- Prior to joining EURECOM, Patrick Loiseau had been teaching in the areas of physics, computer architecture, probability and basic signal processing at Ecole Normale Superieure de Lyon, University of Versailles Saint-Quentin-en-Yvelines and University of California, Santa Cruz.
At EURECOM, he teaches Performance evaluation of computer systems.
G_Theory / Fall 2013 - Applied Game Theory
- This course is an introduction to game theory and its algorithmic aspects. Ideas such as dominance, backward induction, Nash equilibrium, evolutionary stability, commitment, credibility, asymmetric information, adverse selection, and signaling are discussed and applied to games played in class and to examples drawn from economics, politics and computer science in general.
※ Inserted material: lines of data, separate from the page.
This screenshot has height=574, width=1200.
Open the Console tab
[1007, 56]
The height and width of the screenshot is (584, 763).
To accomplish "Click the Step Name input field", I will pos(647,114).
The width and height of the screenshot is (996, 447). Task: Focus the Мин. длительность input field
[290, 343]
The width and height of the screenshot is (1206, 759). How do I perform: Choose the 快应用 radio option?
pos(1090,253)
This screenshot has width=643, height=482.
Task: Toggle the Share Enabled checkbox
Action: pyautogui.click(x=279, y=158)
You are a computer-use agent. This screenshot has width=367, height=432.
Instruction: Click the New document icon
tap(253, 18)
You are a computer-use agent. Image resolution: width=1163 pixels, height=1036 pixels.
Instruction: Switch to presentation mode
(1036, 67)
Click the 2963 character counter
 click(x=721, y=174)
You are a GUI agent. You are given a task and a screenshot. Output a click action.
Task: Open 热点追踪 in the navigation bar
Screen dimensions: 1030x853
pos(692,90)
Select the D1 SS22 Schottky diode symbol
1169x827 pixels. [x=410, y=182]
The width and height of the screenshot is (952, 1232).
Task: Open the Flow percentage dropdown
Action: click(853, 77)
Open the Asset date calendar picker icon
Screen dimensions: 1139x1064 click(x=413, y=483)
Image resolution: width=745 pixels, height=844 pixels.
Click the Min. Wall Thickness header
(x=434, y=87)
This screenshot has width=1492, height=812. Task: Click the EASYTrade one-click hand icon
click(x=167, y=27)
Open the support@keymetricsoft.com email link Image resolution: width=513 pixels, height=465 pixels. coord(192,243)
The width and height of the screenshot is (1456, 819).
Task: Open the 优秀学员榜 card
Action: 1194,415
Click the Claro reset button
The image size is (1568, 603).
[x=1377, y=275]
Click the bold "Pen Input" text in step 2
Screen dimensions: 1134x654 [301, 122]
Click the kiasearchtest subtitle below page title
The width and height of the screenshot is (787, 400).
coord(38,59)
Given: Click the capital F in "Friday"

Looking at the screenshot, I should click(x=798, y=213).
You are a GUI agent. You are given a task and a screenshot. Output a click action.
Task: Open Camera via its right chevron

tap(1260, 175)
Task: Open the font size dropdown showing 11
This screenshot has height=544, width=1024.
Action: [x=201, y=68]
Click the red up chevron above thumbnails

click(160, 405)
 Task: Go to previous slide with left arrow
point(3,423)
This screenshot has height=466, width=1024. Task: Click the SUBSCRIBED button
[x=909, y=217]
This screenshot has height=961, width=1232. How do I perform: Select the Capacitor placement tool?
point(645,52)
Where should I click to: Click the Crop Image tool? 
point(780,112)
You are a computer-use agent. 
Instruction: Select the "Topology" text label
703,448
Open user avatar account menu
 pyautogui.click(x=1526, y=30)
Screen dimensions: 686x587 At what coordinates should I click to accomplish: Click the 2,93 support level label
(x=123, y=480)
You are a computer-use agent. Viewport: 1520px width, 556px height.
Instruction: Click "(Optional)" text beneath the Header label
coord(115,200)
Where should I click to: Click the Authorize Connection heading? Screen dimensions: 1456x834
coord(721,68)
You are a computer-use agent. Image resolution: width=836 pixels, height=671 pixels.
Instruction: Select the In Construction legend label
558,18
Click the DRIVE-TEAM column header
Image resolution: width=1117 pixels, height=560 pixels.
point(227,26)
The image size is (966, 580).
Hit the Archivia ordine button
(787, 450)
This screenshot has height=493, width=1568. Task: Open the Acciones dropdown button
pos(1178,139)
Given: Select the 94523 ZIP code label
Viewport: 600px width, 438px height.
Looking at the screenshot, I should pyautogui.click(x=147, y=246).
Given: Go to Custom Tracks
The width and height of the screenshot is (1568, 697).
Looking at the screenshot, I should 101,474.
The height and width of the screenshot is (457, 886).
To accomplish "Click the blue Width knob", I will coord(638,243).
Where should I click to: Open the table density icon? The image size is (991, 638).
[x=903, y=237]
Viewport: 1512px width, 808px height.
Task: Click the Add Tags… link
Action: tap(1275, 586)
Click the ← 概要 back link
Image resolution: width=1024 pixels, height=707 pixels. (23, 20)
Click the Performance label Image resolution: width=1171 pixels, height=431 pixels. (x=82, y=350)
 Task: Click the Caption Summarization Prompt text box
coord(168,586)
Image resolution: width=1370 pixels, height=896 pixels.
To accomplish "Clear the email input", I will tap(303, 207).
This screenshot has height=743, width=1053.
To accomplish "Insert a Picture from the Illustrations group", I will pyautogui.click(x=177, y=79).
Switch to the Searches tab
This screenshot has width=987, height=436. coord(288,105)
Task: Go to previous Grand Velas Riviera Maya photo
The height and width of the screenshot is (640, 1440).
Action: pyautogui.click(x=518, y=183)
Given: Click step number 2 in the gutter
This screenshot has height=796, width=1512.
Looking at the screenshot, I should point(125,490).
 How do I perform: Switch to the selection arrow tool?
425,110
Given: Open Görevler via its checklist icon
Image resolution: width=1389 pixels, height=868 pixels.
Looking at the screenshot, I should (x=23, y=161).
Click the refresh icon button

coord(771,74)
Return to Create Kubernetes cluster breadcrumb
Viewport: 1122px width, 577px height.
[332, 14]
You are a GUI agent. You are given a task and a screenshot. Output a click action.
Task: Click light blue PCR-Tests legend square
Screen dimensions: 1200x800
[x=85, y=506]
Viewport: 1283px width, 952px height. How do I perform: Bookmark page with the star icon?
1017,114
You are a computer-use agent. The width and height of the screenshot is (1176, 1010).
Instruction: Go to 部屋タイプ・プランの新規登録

NetEcon / Fall 2013 - Network Economics
- The course will introduce a number of topics in economic analysis of networks and network-based services.
- The basic method used will be game theory. The basics of game theory will be assumed to be known and the course will focus on applications to network economics.
- The main goal is to show how game-theory is used to analyze economics problems in networks, with a focus on modern research topics in network economics.
Perf / Spring 2013 - Performance evaluation of computer systems
- The objective of the course is to provide students with simple and efficient methods to analyze the performance of a system.
- Although studied methods rely on mathematical analysis (which will be sketched), the focus will be on the understanding of the methods and the situations in which they can be used (which methods should you use, what to expect, etc.).
- The first part of the course will be dedicated to analysis of performance data (from simulations or experiments); the second part will be dedicated to performance modeling.
- Examples of applications will be given in computer networks, computer systems and in other engineering areas.
Stat / Fall 2013 - Statistical data analysis
- The goal of the course is to provide students with simple and efficient statistical methods to analyze data. Such methods are of crucial importance in many situations as they allow to answer questions such as: 'Is this performance improvement significant?', 'What is the uncertainty on that result?', 'How can I predict a new output of my system based on measurements?', 'Which factors have a significant impact on the performance of my system?', and many more.
- Mathematical analysis underlying the presented methods will be sketched, but the main focus will be on the understanding of the methods and the situations in which they can be used (which method to use, what to expect, etc.).
- The course will present generic methods working for data from any application and not a specific domain of application. Examples will be given in different areas (computer networks, engineering, etc.).
- Best Student Demonstration award at ACM Sigmetrics/Performance 2009, for the demo "Automated traffic measurements and analysis in Grid'5000", with Romaric Guillier, Oana Goga, Matthieu Imbert, Paulo Goncalves and Pascale Vicat-Blanc Primet.